Etsy Icon>

Code as Craft

Deep Learning for Search Ranking at Etsy main image

Deep Learning for Search Ranking at Etsy

  image

Until recently, search ranking at Etsy was powered by a gradient-boosted decision tree model. That was a model that performed well and served relevant results, and we used it to deliver Etsy's first-ever personalized search. Over time though we saw diminishing returns. Decision trees heavily rely on manually engineered features, and are limited in the types of input features they can take. Despite adding more features to the tree model, and more powerful ones, our relevancy gains slowly began to plateau.

Deep learning models provide a breadth of exploration for improvements beyond the limits of traditional tree feature engineering: using embedding features directly, incorporating multi-modal data, altering the network architecture itself. In our situation, approaching a relevancy ceiling, that looked like an attractive prospect. But migrating a production decision tree model to a neural ranking model brought us into unfamiliar territory. We were confident that the benefits of the new model would usher in the next generation of search ranking, but since migration would require major changes in the development pipelines and serving infrastructure, we knew it came with challenges. (Etsy search is composed of two ranking layers for optimal search results; in this post we focus exclusively on our second-pass layer.) Over the course of exactly one year (down to the day!) we iterated, experimented, and re-iterated until we finally launched Etsy's first-ever unified deep learning model for search ranking.

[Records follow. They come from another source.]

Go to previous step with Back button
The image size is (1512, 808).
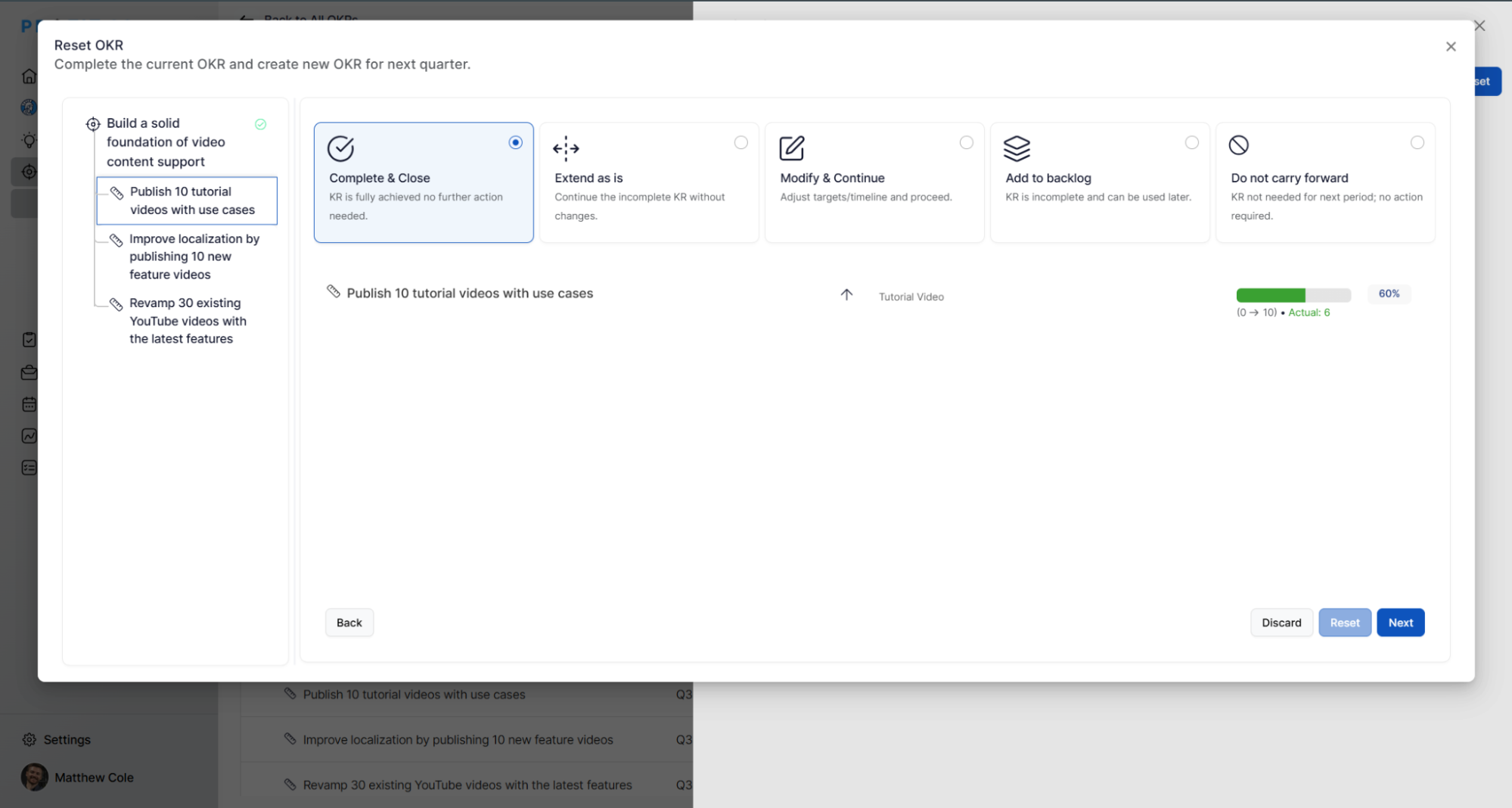[x=349, y=623]
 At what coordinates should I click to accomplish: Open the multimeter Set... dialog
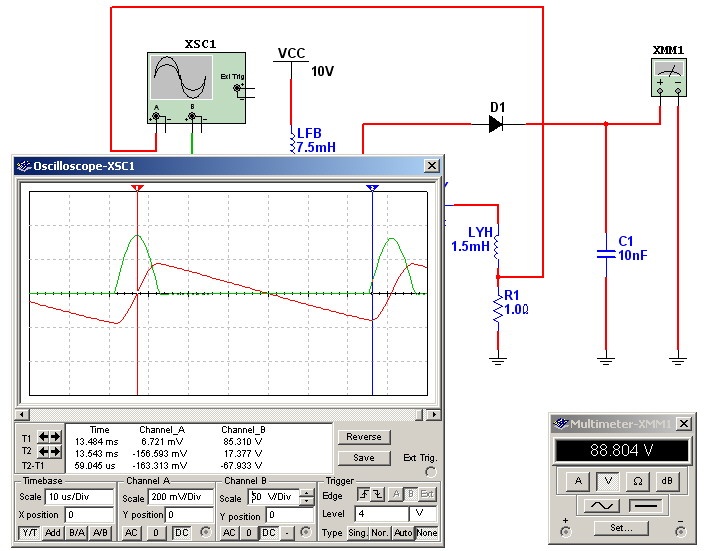pyautogui.click(x=620, y=527)
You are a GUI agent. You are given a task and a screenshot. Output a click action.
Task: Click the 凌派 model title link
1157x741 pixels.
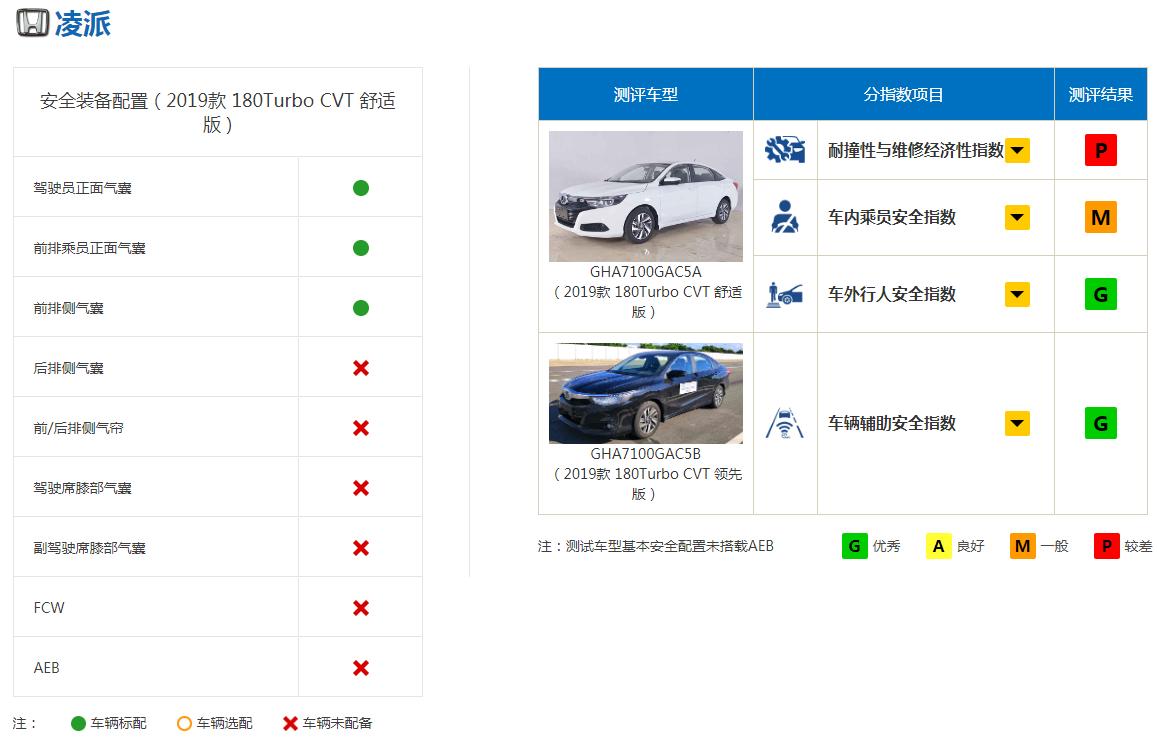click(x=83, y=24)
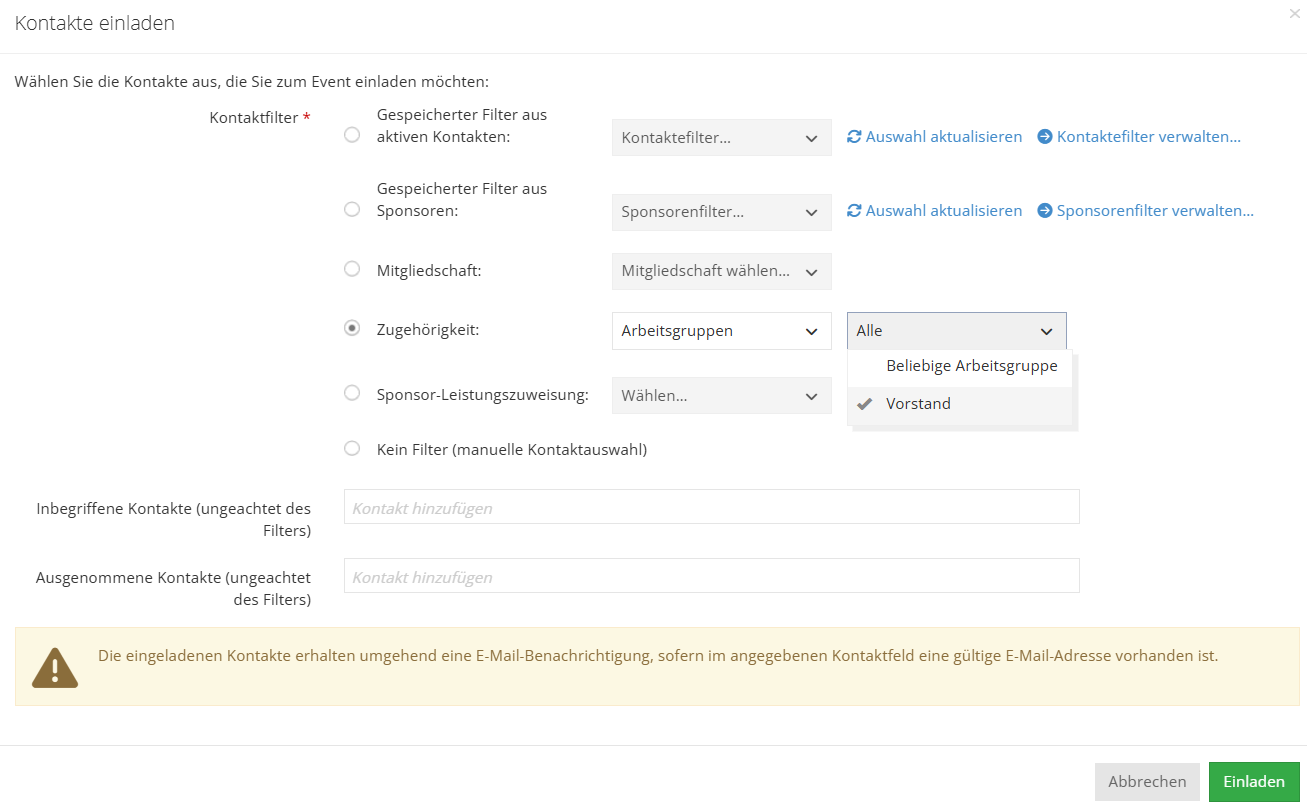Image resolution: width=1307 pixels, height=811 pixels.
Task: Open the Arbeitsgruppen dropdown
Action: 721,331
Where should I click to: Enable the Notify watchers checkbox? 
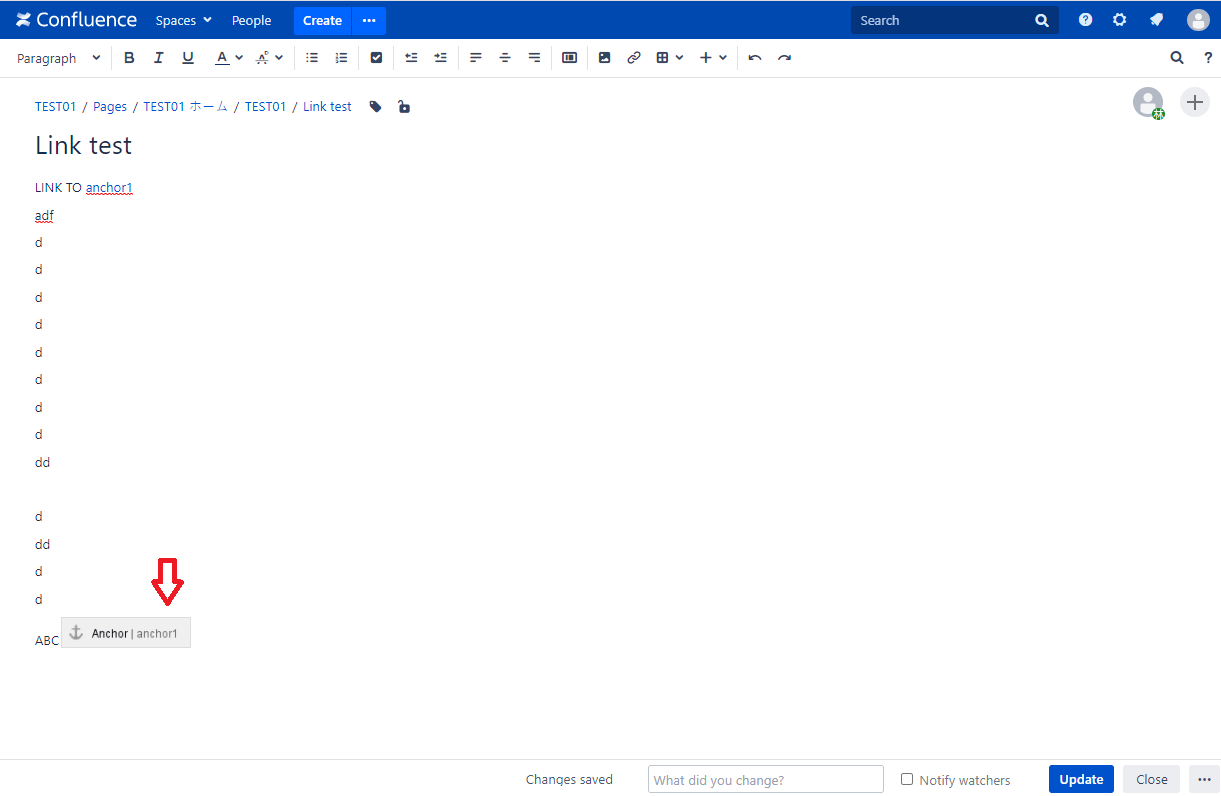click(906, 779)
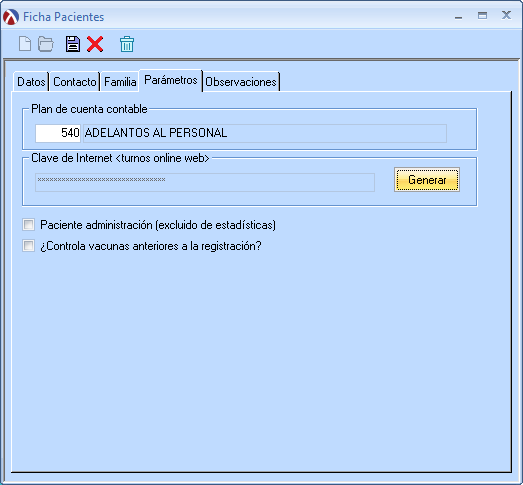Click the account code field showing 540
The image size is (523, 485).
point(58,133)
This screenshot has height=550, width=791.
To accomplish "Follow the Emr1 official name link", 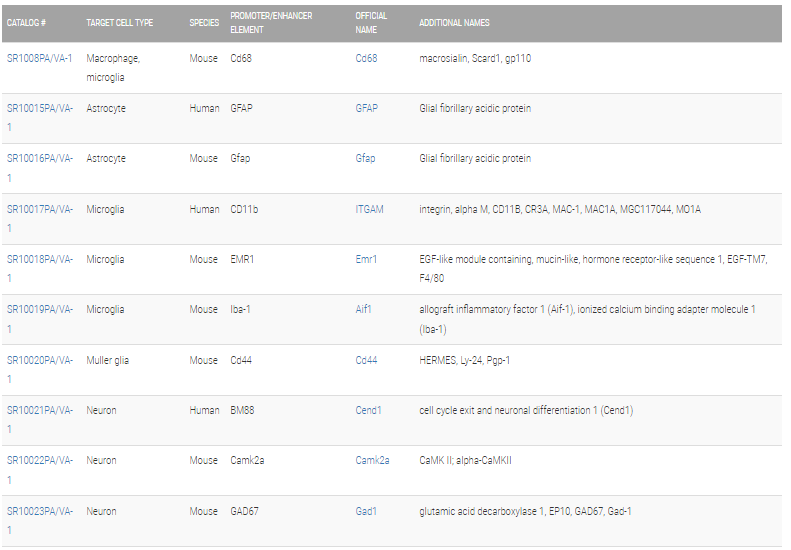I will (366, 259).
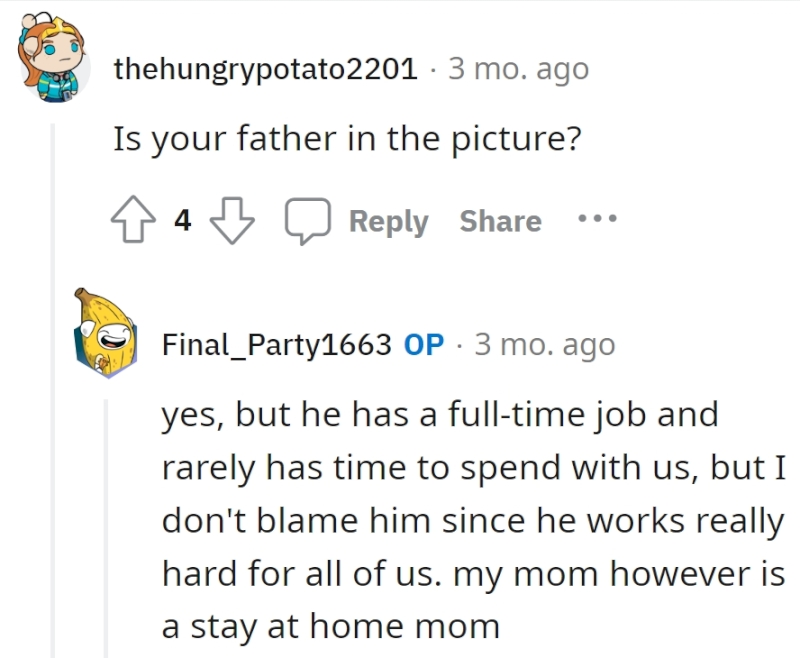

Along the way we had to modernize our ML development pipeline, and we moved to open-source tools and functions – with TF Ranking, TensorFlow's learning-to-rank library, at the core, along with off-the-shelf losses and metrics – to build the new model. Migrating to neural ranking has meant decreased model training time, a significantly improved developer experience, and brand new types of features available to us that were unavailable in the tree model. And for us this is just the beginning. In this post, we share the journey we took to evolve our ranking model and where we see ourselves going from here.

To ensemble or not to ensemble?

Our first thought was to go with an ensemble model: a gradient-boosted decision tree and a simple neural ranking model with three layers and softmax loss. The general idea for ensembling was that adding predictions from both models would yield an improvement over the baseline. The features that we had created for the tree model were a product of years of manual feature engineering and domain expertise. We wanted to combine that accumulated knowledge with whatever we were going to learn from the neural ranking model. Once the ensemble model proved out, we'd turn our attention to further developing the neural ranking model, until it reached the point where it could stand alone.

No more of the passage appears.